» **Required work**:
Return all the entries below exactly as they were given.
═════ Task inputs ═════
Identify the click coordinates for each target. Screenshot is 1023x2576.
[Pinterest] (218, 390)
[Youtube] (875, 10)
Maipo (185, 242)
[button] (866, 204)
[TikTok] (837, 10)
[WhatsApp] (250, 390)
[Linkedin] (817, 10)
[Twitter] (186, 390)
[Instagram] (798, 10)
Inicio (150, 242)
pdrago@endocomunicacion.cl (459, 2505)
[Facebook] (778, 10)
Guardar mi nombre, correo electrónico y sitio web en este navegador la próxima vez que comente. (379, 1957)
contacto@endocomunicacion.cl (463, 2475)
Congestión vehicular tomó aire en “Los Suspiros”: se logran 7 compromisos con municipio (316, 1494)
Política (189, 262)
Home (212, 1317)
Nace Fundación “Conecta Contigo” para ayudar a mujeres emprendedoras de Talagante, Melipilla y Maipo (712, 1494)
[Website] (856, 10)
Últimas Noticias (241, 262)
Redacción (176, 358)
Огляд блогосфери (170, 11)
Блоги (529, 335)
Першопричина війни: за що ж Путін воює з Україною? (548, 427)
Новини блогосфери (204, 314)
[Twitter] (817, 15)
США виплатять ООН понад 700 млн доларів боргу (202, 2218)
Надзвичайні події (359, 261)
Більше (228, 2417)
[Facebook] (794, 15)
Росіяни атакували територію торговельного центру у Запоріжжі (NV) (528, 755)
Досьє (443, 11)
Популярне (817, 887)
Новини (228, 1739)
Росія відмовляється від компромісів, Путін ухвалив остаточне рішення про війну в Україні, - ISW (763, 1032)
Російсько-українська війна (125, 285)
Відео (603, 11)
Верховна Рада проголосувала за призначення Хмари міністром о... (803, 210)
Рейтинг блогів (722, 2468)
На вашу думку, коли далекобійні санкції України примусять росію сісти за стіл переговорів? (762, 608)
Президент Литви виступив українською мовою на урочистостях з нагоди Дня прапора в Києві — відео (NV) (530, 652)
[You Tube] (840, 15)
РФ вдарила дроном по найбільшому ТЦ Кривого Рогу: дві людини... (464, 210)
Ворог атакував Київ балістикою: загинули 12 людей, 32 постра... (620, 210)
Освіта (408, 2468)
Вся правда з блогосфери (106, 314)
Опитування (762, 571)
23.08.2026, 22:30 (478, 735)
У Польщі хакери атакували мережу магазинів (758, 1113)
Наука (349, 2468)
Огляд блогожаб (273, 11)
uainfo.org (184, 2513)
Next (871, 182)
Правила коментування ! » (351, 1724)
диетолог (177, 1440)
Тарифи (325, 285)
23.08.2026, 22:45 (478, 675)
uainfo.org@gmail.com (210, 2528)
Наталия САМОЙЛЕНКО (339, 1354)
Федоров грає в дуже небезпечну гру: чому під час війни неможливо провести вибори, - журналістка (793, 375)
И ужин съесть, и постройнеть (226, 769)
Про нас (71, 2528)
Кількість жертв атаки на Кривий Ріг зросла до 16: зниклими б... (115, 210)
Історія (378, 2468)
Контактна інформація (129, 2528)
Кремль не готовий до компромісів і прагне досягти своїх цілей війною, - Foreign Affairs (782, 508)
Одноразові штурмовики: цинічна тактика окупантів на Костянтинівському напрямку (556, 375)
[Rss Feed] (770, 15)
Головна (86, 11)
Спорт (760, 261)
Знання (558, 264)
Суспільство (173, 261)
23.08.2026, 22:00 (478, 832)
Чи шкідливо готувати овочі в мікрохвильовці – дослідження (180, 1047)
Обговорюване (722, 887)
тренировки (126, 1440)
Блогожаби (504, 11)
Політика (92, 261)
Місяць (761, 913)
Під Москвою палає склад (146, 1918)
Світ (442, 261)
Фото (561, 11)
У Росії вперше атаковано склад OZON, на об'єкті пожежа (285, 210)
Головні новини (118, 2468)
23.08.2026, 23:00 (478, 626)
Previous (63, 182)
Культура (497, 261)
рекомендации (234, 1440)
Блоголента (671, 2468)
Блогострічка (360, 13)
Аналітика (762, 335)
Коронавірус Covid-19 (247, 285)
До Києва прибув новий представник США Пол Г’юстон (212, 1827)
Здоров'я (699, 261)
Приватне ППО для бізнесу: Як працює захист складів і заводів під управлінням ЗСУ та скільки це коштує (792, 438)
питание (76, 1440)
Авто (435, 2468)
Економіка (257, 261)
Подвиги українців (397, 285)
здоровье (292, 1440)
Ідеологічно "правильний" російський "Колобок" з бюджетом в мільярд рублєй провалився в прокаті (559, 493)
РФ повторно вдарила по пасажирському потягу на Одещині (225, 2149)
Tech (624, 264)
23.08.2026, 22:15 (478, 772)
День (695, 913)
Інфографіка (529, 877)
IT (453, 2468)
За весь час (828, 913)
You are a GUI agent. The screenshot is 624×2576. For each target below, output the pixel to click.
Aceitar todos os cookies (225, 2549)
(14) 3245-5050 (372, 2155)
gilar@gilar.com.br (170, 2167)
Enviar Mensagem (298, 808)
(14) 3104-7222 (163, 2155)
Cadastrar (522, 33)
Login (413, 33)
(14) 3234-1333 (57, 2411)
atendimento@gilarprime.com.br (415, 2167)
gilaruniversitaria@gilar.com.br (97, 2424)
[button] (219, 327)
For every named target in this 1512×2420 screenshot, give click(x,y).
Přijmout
═════
» **Solution to this exercise**:
Identify the click coordinates for each target. Screenshot is 1023x2576.
[Pinterest] (218, 390)
[Youtube] (875, 10)
Maipo (185, 242)
[button] (866, 204)
[TikTok] (837, 10)
[WhatsApp] (250, 390)
[Linkedin] (817, 10)
[Twitter] (186, 390)
[Instagram] (798, 10)
Inicio (150, 242)
pdrago@endocomunicacion.cl (459, 2505)
[Facebook] (778, 10)
Guardar mi nombre, correo electrónico y sitio web en este navegador la próxima vez que comente. (379, 1957)
contacto@endocomunicacion.cl (463, 2475)
Congestión vehicular tomó aire en “Los Suspiros”: se logran 7 compromisos con municipio (316, 1494)
Política (189, 262)
Home (212, 1317)
Nace Fundación “Conecta Contigo” para ayudar a mujeres emprendedoras de Talagante, Melipilla y Maipo (712, 1494)
[Website] (856, 10)
Últimas Noticias (241, 262)
Redacción (176, 358)
Огляд блогосфери (170, 11)
Блоги (529, 335)
Першопричина війни: за що ж Путін воює з Україною? (548, 427)
Новини блогосфери (204, 314)
[Twitter] (817, 15)
США виплатять ООН понад 700 млн доларів боргу (202, 2218)
Надзвичайні події (359, 261)
Більше (228, 2417)
[Facebook] (794, 15)
Росіяни атакували територію торговельного центру у Запоріжжі (NV) (528, 755)
Досьє (443, 11)
Популярне (817, 887)
Новини (228, 1739)
Росія відмовляється від компромісів, Путін ухвалив остаточне рішення про війну в Україні, - ISW (763, 1032)
Російсько-українська війна (125, 285)
Відео (603, 11)
Верховна Рада проголосувала за призначення Хмари міністром о... (803, 210)
Рейтинг блогів (722, 2468)
На вашу думку, коли далекобійні санкції України примусять росію сісти за стіл переговорів? (762, 608)
Президент Литви виступив українською мовою на урочистостях з нагоди Дня прапора в Києві — відео (NV) (530, 652)
[You Tube] (840, 15)
РФ вдарила дроном по найбільшому ТЦ Кривого Рогу: дві людини... (464, 210)
Ворог атакував Київ балістикою: загинули 12 людей, 32 постра... (620, 210)
Освіта (408, 2468)
Вся правда з блогосфери (106, 314)
Опитування (762, 571)
23.08.2026, 22:30 (478, 735)
У Польщі хакери атакували мережу магазинів (758, 1113)
Наука (349, 2468)
Огляд блогожаб (273, 11)
uainfo.org (184, 2513)
Next (871, 182)
Правила коментування ! » (351, 1724)
диетолог (177, 1440)
Тарифи (325, 285)
23.08.2026, 22:45 (478, 675)
uainfo.org@gmail.com (210, 2528)
Наталия САМОЙЛЕНКО (339, 1354)
Федоров грає в дуже небезпечну гру: чому під час війни неможливо провести вибори, - журналістка (793, 375)
И ужин съесть, и постройнеть (226, 769)
Про нас (71, 2528)
Кількість жертв атаки на Кривий Ріг зросла до 16: зниклими б... (115, 210)
Історія (378, 2468)
Контактна інформація (129, 2528)
Кремль не готовий до компромісів і прагне досягти своїх цілей війною, - Foreign Affairs (782, 508)
Одноразові штурмовики: цинічна тактика окупантів на Костянтинівському напрямку (556, 375)
[Rss Feed] (770, 15)
Головна (86, 11)
Спорт (760, 261)
Знання (558, 264)
Суспільство (173, 261)
23.08.2026, 22:00 (478, 832)
Чи шкідливо готувати овочі в мікрохвильовці – дослідження (180, 1047)
Обговорюване (722, 887)
тренировки (126, 1440)
Блогожаби (504, 11)
Політика (92, 261)
Місяць (761, 913)
Під Москвою палає склад (146, 1918)
Світ (442, 261)
Фото (561, 11)
У Росії вперше атаковано склад OZON, на об'єкті пожежа (285, 210)
Головні новини (118, 2468)
23.08.2026, 23:00 (478, 626)
Previous (63, 182)
Культура (497, 261)
рекомендации (234, 1440)
Блоголента (671, 2468)
Блогострічка (360, 13)
Аналітика (762, 335)
Коронавірус Covid-19 (247, 285)
До Києва прибув новий представник США Пол Г’юстон (212, 1827)
Здоров'я (699, 261)
Приватне ППО для бізнесу: Як працює захист складів і заводів під управлінням ЗСУ та скільки це коштує (792, 438)
питание (76, 1440)
Авто (435, 2468)
Економіка (257, 261)
Подвиги українців (397, 285)
здоровье (292, 1440)
Ідеологічно "правильний" російський "Колобок" з бюджетом в мільярд рублєй провалився в прокаті (559, 493)
РФ повторно вдарила по пасажирському потягу на Одещині (225, 2149)
Tech (624, 264)
23.08.2026, 22:15 (478, 772)
День (695, 913)
Інфографіка (529, 877)
IT (453, 2468)
За весь час (828, 913)
You are a GUI agent. The screenshot is 624×2576. For each target below, output the pixel to click.
Aceitar todos os cookies (225, 2549)
(14) 3245-5050 (372, 2155)
gilar@gilar.com.br (170, 2167)
Enviar Mensagem (298, 808)
(14) 3104-7222 (163, 2155)
Cadastrar (522, 33)
Login (413, 33)
(14) 3234-1333 (57, 2411)
atendimento@gilarprime.com.br (415, 2167)
gilaruniversitaria@gilar.com.br (97, 2424)
[button] (219, 327)
For every named target in this 1512×2420 screenshot, give click(x,y).
Přijmout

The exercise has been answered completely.